I asked you to help out as a favor. I had no idea you and Luke didn’t want to see each other.

Quite the contrary, I asked him to be Santa again after you told me you would help.

I thought it would be a nice reunion. I mean, how long’s it been? Ten years?”

“More like two days,” I said quietly, shaking my head.

“I’m sorry, did you say two days?” Mrs. Fletcher blinked at me with her big owl eyes. “Clara, what year is it?”

I laughed and patted her shoulder. “You haven’t traveled through time. Luke and I reconnected over Thanksgiving and things got really… interesting really fast.”

She rubbed my arm sweetly. “If you need to talk about it, I’m here. Technically, I’m an English teacher, but you know I specialize in drama.”

I snorted a laugh. “I’ve got plenty of that in my life, no doubt. But I don’t think talking about this will help anything.”

“You never know. Sometimes we tell ourselves a story in our heads without realizing we have it wrong. Talking helps to figure out what’s real and what’s just anxiety.” She shrugged. “And sometimes it just helps to get it all out. It’s cleansing.”
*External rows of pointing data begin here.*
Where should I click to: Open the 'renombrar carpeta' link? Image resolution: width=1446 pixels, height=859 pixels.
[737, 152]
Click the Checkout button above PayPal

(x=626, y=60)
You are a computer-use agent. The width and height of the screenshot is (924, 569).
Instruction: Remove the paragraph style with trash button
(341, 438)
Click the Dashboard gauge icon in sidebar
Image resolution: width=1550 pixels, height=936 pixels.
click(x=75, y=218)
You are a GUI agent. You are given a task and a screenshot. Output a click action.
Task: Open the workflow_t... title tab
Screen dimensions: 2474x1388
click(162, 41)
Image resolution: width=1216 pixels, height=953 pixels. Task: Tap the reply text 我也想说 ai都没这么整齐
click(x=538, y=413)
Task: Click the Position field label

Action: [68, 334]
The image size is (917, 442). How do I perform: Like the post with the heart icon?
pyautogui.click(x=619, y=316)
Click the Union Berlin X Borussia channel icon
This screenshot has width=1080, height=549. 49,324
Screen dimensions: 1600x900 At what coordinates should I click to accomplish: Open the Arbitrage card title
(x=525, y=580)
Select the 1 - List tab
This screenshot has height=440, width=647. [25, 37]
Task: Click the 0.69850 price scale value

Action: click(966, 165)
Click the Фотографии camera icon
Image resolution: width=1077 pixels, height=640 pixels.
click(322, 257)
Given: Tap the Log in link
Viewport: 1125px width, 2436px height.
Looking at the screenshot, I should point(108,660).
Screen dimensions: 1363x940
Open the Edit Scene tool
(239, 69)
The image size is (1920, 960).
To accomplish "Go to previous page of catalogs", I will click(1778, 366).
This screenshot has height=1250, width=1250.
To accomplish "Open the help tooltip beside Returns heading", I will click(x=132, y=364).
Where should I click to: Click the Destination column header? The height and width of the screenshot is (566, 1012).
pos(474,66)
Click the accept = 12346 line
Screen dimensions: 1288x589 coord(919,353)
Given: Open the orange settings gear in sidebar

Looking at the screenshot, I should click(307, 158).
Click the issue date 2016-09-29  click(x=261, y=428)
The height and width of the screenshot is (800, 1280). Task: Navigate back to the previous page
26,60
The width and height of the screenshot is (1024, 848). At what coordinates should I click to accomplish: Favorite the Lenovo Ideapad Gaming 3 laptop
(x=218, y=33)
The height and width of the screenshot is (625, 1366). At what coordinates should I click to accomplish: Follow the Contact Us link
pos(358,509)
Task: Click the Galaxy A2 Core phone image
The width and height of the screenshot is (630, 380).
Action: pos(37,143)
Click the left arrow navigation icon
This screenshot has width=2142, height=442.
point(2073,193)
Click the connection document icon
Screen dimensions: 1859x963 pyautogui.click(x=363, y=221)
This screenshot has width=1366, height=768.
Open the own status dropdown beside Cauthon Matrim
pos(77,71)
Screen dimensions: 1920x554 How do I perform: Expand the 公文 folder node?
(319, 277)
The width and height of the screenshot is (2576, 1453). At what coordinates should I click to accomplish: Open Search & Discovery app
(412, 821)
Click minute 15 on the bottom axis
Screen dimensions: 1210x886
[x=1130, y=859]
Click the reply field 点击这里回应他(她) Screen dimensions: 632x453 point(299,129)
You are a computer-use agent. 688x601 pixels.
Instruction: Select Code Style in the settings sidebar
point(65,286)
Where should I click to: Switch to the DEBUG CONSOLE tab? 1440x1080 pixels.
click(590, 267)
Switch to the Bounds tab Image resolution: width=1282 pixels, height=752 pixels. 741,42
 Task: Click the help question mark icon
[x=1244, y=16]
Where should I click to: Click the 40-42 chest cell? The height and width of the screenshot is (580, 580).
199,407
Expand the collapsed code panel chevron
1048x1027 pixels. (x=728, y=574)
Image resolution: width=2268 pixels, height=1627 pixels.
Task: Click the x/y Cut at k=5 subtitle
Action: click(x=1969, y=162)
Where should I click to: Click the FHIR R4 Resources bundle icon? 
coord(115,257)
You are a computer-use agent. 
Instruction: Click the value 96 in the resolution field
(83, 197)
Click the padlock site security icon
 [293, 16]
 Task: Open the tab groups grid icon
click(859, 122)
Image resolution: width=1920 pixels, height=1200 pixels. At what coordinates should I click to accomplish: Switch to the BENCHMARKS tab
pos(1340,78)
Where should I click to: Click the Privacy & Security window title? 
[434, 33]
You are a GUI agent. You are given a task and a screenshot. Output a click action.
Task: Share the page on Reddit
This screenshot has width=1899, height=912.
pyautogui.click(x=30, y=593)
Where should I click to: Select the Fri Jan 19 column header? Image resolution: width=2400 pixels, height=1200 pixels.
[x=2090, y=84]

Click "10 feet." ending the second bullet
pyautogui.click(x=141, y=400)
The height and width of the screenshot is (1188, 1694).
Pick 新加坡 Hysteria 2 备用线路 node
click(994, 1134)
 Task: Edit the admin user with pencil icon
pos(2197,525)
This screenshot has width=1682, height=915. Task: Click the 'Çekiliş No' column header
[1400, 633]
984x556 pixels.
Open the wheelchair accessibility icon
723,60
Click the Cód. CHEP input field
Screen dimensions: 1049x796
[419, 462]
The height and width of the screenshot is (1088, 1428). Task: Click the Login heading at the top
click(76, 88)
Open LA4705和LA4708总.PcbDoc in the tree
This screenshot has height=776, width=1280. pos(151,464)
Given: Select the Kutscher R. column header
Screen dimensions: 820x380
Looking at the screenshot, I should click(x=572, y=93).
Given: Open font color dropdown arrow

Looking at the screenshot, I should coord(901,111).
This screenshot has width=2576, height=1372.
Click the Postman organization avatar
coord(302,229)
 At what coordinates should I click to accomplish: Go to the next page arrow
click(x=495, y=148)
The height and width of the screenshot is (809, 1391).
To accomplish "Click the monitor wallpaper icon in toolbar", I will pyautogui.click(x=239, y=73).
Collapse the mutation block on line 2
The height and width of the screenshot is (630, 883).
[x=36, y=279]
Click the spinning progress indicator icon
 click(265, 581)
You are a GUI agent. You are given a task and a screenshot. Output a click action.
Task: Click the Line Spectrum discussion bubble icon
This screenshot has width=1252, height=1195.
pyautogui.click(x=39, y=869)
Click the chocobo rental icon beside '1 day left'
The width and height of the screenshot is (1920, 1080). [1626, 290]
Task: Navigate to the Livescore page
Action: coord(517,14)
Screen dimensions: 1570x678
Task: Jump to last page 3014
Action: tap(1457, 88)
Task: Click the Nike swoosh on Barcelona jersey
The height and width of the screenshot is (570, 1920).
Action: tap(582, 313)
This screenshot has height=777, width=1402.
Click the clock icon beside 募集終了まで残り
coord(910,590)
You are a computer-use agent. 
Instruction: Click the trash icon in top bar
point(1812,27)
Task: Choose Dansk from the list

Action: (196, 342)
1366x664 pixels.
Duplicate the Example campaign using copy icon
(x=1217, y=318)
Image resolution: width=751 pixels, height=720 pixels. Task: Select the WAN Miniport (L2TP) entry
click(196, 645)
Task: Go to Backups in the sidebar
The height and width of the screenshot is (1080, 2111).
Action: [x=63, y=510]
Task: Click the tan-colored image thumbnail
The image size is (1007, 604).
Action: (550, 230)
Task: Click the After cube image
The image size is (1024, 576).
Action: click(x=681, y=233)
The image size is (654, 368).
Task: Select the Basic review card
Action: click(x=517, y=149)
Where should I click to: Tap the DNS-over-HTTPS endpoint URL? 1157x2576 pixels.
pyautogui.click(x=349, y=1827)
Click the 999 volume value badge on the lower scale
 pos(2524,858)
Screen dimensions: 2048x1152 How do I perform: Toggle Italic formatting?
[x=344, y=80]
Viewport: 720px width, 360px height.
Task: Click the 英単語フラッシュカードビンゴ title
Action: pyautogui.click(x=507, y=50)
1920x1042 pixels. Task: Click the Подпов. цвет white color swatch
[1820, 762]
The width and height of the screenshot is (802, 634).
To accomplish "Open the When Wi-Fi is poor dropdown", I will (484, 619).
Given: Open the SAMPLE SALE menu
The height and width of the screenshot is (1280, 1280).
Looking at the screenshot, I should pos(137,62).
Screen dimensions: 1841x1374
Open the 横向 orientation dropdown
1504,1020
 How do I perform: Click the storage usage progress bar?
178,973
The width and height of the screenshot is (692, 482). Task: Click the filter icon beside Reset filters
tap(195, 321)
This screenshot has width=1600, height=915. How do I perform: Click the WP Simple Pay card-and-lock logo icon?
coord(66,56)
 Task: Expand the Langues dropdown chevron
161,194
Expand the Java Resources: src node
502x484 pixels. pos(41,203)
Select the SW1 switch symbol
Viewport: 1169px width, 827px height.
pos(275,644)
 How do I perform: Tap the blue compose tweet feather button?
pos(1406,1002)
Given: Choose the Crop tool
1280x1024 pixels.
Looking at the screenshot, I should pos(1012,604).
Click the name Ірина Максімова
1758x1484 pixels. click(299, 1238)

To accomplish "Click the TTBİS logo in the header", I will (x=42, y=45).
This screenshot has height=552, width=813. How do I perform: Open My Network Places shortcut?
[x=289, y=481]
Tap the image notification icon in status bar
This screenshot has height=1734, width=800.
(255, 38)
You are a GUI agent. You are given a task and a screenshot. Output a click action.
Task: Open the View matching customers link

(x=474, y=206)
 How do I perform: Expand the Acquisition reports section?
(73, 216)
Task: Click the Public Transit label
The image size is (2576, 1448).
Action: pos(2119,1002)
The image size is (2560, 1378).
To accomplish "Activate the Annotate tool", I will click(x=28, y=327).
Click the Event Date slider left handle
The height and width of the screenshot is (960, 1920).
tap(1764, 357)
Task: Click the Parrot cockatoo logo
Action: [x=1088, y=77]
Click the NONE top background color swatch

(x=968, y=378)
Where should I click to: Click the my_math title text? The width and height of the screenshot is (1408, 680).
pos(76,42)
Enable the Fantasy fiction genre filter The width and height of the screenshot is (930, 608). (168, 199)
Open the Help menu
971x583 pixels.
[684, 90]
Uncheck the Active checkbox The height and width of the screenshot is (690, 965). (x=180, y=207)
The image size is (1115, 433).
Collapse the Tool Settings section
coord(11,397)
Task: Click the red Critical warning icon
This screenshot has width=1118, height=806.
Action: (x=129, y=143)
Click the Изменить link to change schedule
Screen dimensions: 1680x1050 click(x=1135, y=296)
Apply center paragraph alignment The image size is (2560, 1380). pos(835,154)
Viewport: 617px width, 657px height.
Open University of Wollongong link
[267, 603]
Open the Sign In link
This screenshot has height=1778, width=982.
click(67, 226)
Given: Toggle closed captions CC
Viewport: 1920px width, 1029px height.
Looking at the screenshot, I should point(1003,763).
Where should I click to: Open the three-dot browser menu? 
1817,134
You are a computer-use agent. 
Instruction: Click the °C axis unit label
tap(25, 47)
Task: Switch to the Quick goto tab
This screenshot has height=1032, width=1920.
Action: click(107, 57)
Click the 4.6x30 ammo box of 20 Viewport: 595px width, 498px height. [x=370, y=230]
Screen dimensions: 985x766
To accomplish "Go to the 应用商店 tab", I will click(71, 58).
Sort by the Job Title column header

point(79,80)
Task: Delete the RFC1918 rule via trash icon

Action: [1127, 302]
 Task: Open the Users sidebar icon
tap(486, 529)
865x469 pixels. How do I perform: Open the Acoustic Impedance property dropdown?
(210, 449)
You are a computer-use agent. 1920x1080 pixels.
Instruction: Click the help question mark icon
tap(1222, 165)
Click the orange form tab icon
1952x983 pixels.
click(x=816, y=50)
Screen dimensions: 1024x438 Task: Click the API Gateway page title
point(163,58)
“Thank you, Mrs. Fletcher.” I smiled at her. “I appreciate your kindness. For now, I think the best thing I can do is get back to work. Wrangling these little energy balls is no joke. I don’t know how you do it.”

Mrs. Fletcher smiled. “Just wait until the actual performance. Everybody loses their minds. It’s hilarious.”

“Well, I’ll be here for sure. Right now, this play is the only thing keeping me going.”

“Oh, sweetie.” She wrapped me in her arms and held me.

A few tears managed to escape, but I kept it together for the most part. No matter how badly life kept trying to beat me down, I needed to keep getting back up and keep moving forward.